▸ **REQUEST**
Count the lines in the records below that contain the string "width", treating uppercase and lowercase as different, and reply with only that number.

▸ **MATERIALS PROVIDED**
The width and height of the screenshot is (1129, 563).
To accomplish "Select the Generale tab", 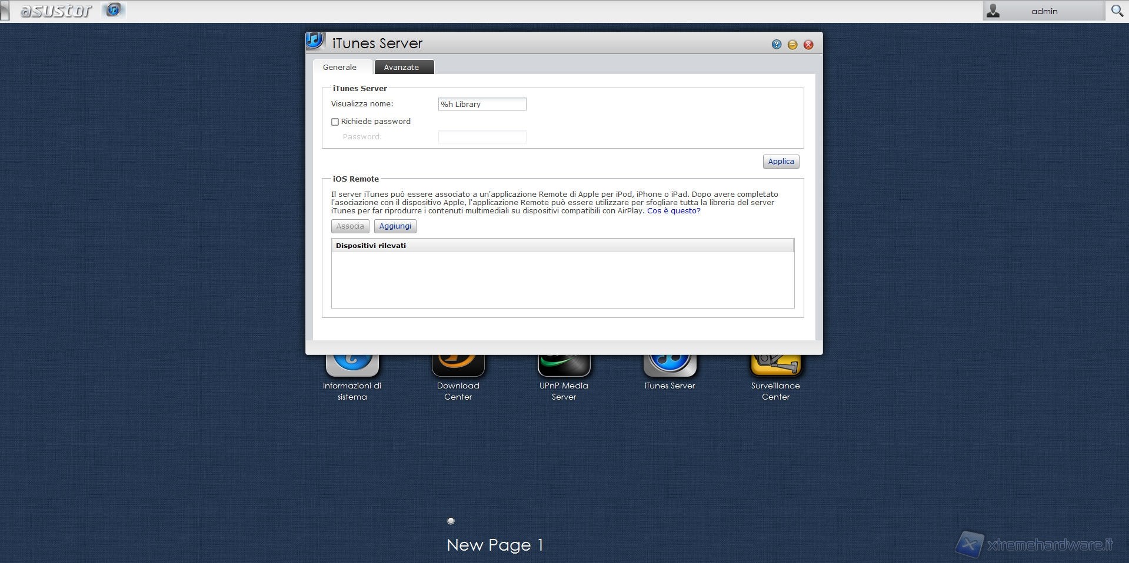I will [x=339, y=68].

==

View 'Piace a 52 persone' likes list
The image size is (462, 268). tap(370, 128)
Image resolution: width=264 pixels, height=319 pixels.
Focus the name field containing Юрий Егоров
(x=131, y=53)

▸ **RESPONSE FOR THIS EXERCISE**
2